【三重県庁=津市広明町】

 三重県は7月14日、手足口病の患者報告数が国の警報レベルを超えたと発表した。県内で警報レベルに達したのは2024年以来。県は手洗いの徹底やタオルの共用を避けるなど、基本的な感染対策を呼び掛けている。

 6日から12日までの患者報告数は、県内42の小児科定点医療機関で1定点当たり5・50人となり、国が警報の目安とする「5」を上回った。

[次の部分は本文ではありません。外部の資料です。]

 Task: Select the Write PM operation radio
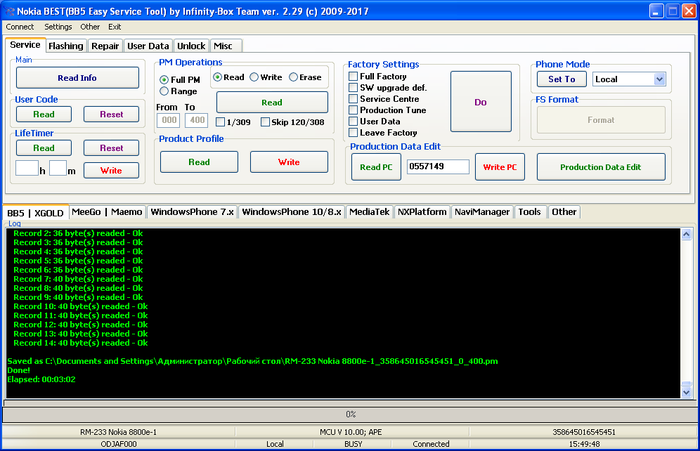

 保健所管内別では、津管内が1定点当たり10・57人で最も多く、鈴鹿管内が8・50人、松阪管内が7・00人と続いた。一方、伊賀管内は2・00人で、県内9保健所管内で8番目だった。

 県感染症対策課によると、手足口病は口の中や手足に水疱を伴う発疹が現れるのが特徴で、患者の約半数を2歳以下の乳幼児が占める。38度以下の発熱を伴うこともあるが、多くは3日から7日で回復する。まれに髄膜炎や脳炎、心筋炎などの合併症を引き起こすこともある。

 感染は飛沫感染や接触感染、便を介した経口感染が主で、保育所や幼稚園など乳幼児が集団生活を送る施設で広がりやすい。特効薬はなく、治療は対症療法が中心となる。